Attack of the 50-Foot Woman star died at 82 completely alone: Mummified body of former Playboy playmate Yvette Vickers found in her Benedict Canyon home:
With no children, no religious group, and no immediate social circle of any kind, she had begun, as an elderly woman, to look elsewhere for companionship. Savage later told Los Angeles magazine that she had searched Vickers’s phone bills for clues about the life that led to such an end. In the months before her grotesque death, Vickers had made calls not to friends or family but to distant fans who had found her through fan conventions and Internet sites.

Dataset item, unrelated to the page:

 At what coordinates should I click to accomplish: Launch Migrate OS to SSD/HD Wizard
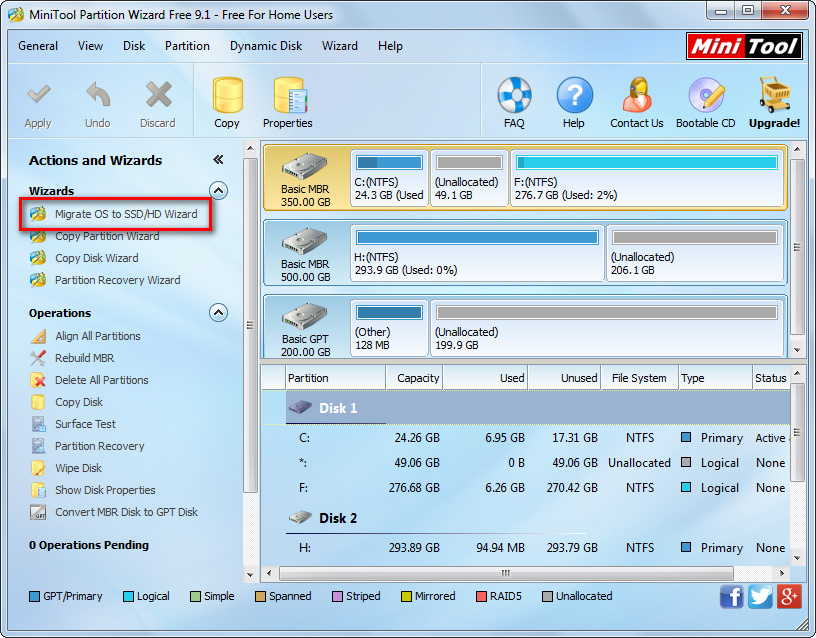(125, 214)
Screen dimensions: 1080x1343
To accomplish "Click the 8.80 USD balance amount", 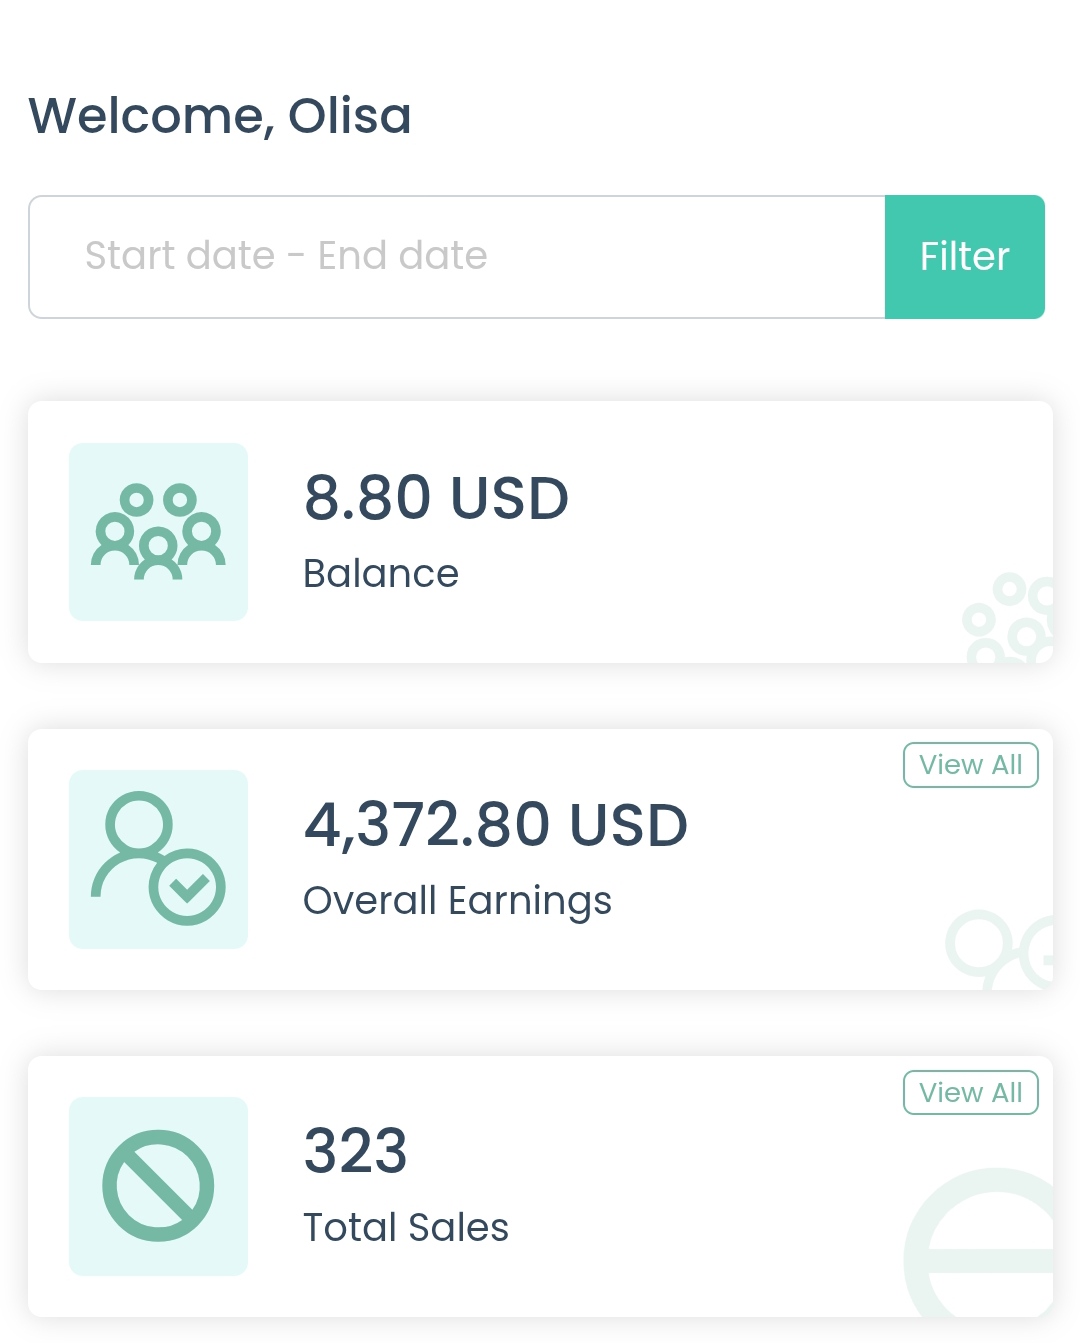I will click(436, 498).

A great book about the breakdown of American community is Bowling Alone by Robert Putnam. The author provides an interesting analysis about U.S. society during the last century and last 50 years. Of course this has implications for marketing. Putnam examines the causes and effects of the fact that in the 1950s, bowling leagues, PTAs, church groups, and general neighborly interaction was very popular, while nowadays we spend a fraction of the time we used to spend socializing (and voting or participating in community).
Vickers is not the first elderly person to pass away unnoticed.
But a less dramatic form of loneliness pervades people of all ages; it is disguised as complete connectedness.